- _REQUIRED WORK_
Return the lines of the items below exactly, beginning at the line that has "The image size is (463, 260)." and stopping after the line that has "[x=145, y=613]". Leave out the pictures.
※
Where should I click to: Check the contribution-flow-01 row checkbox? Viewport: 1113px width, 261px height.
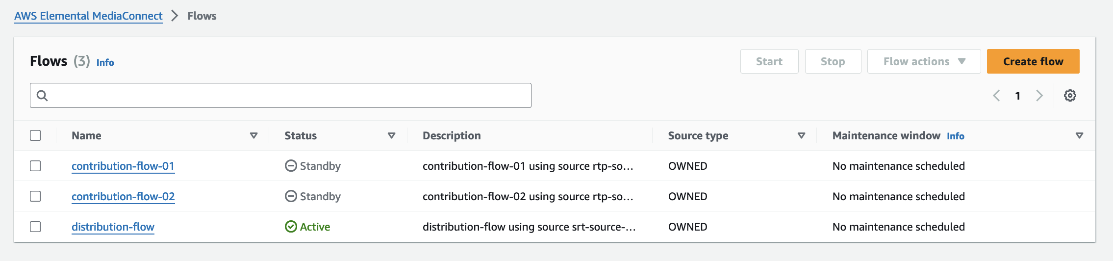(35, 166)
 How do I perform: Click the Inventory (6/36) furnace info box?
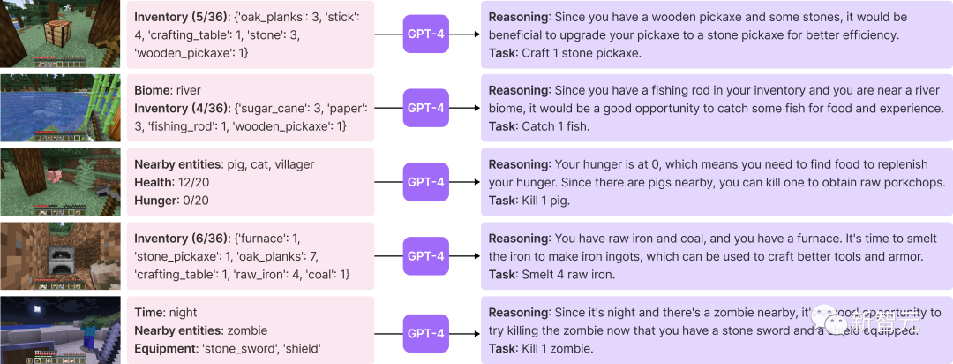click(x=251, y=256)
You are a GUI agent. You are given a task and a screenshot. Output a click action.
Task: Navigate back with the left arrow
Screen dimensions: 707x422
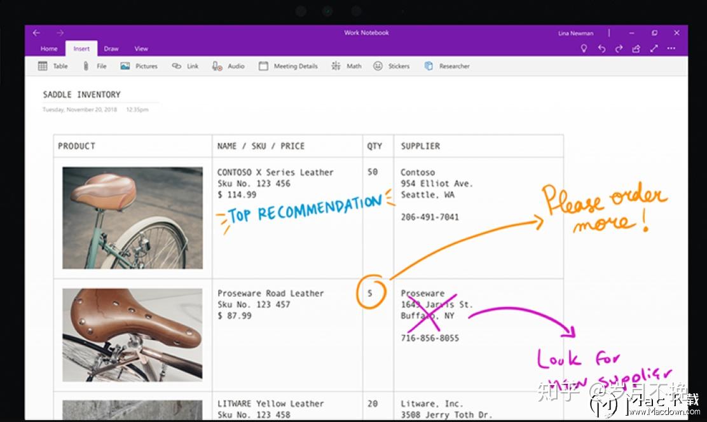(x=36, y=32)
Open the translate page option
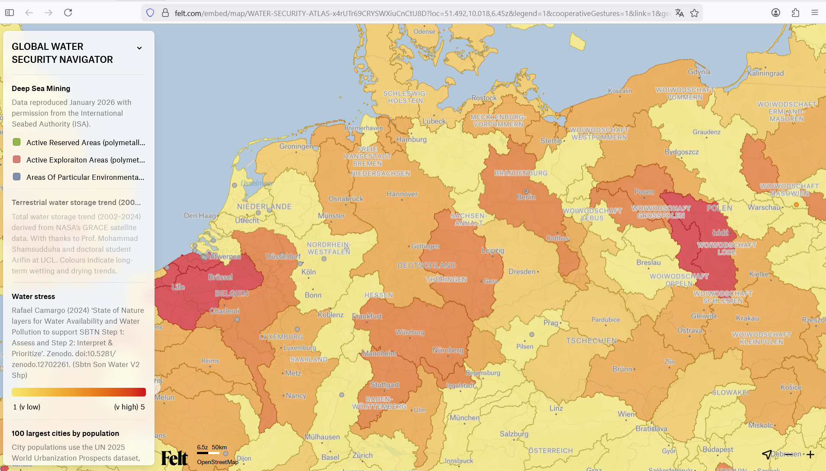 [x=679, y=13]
※
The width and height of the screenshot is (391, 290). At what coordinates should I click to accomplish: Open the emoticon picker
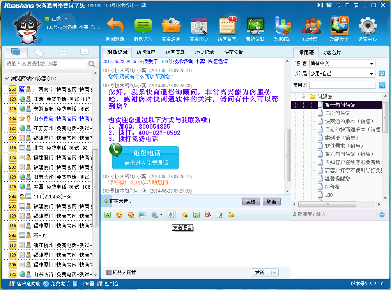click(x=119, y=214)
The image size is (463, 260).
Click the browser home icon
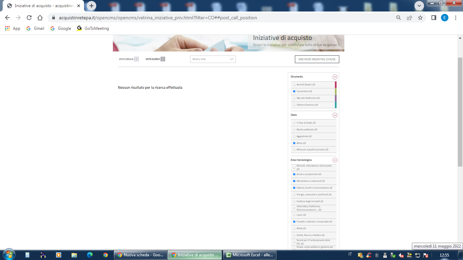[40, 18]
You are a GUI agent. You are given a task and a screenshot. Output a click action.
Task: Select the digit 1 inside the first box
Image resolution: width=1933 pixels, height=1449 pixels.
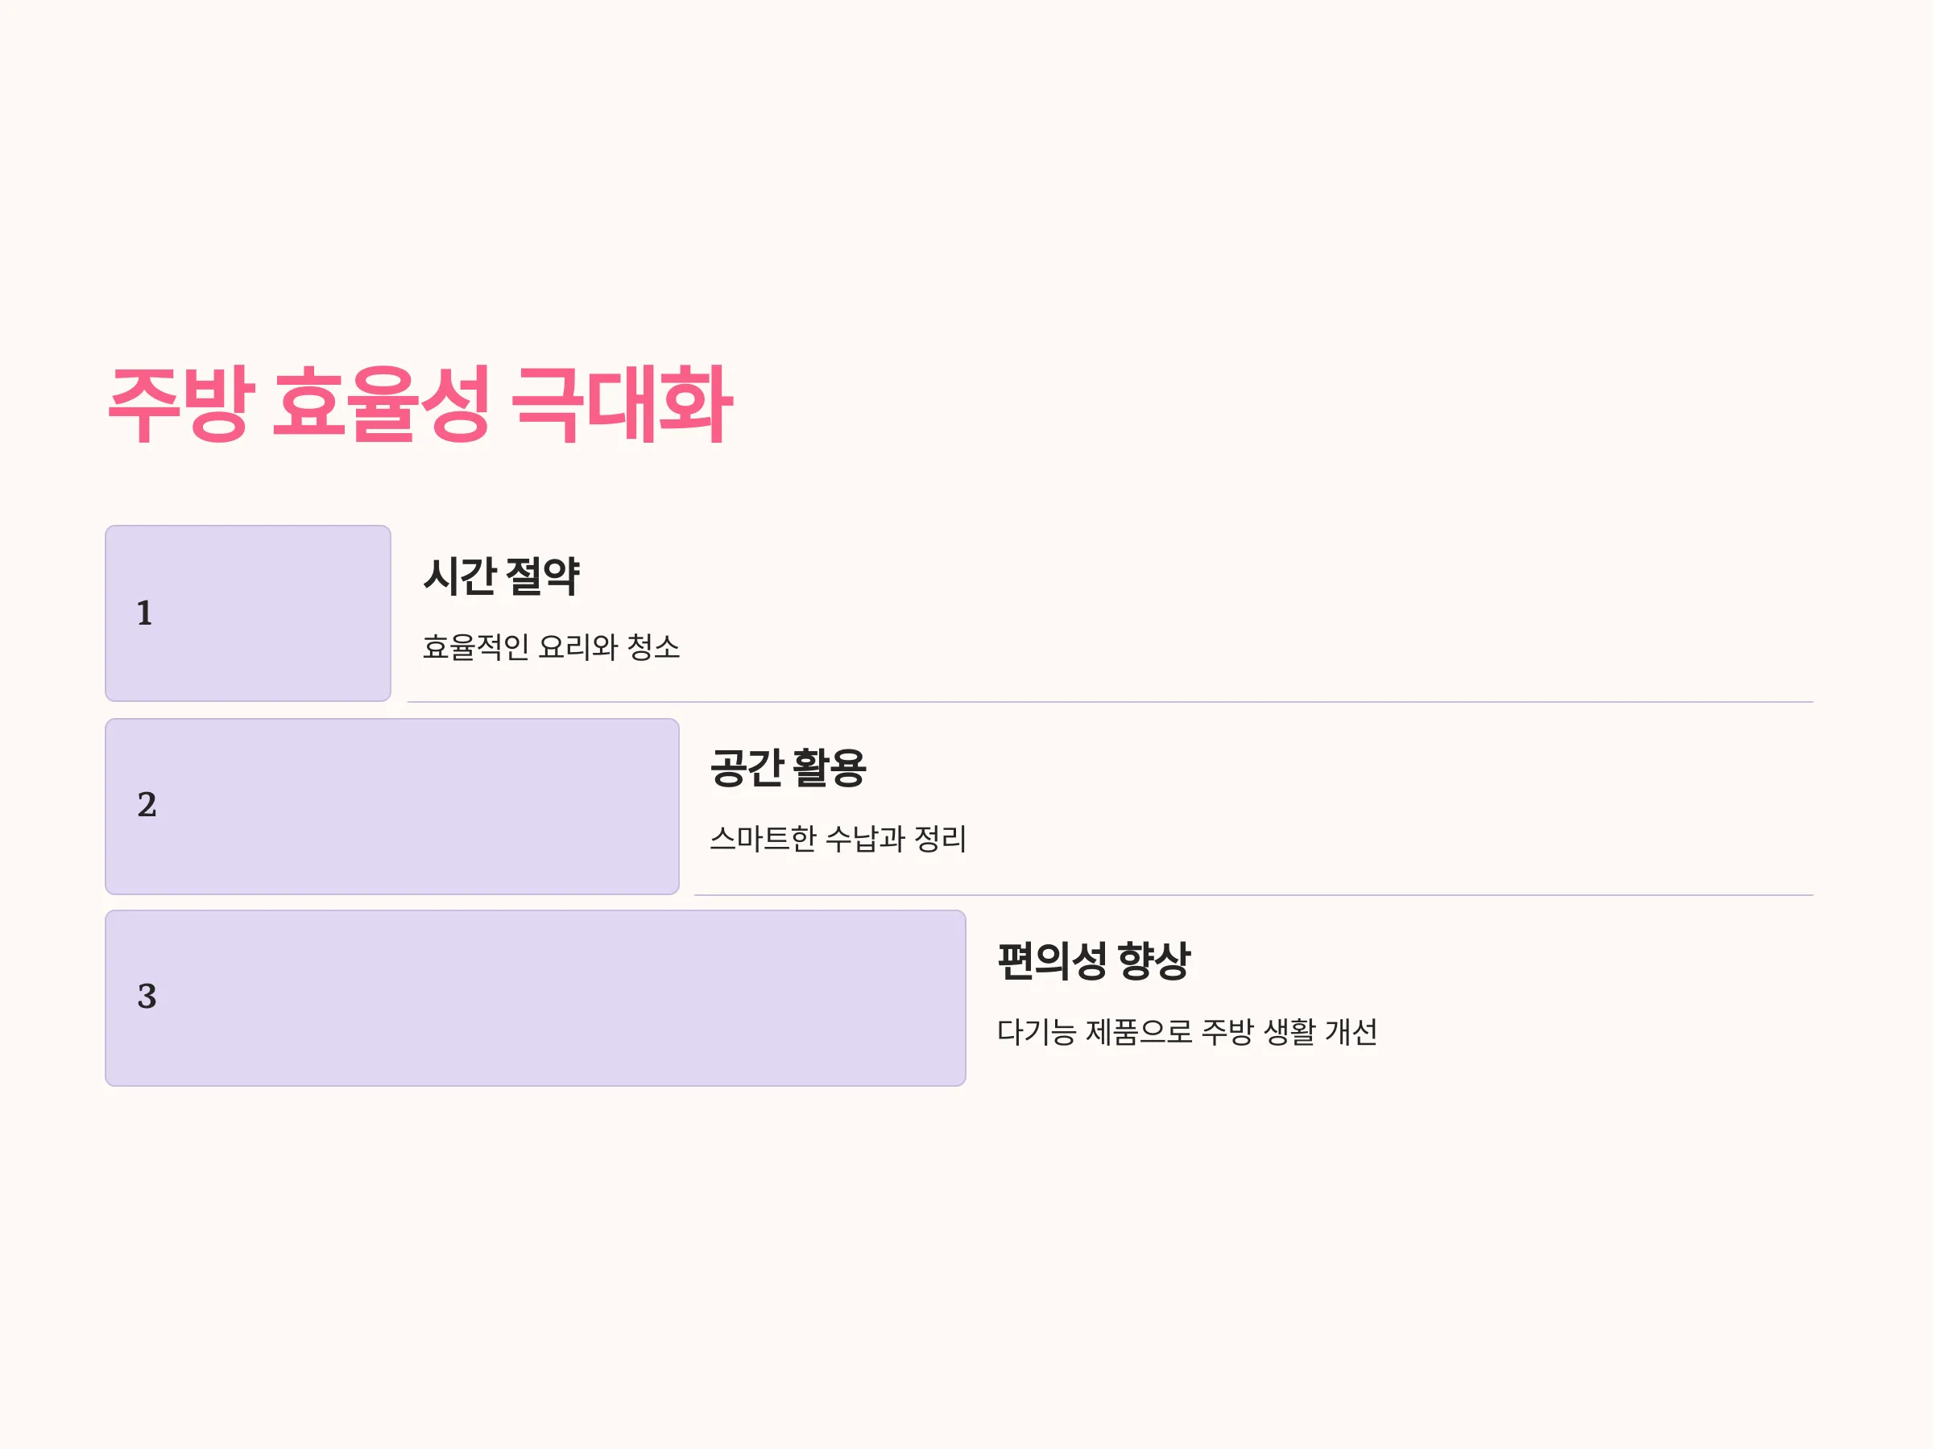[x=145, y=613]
※
- _RESULT OF THE EXERCISE_
The image size is (463, 260).
Click the browser home icon
[40, 18]
You are a GUI agent. You are given a task and a screenshot. Output a click action.
Task: Select the digit 1 inside the first box
Image resolution: width=1933 pixels, height=1449 pixels.
[x=145, y=613]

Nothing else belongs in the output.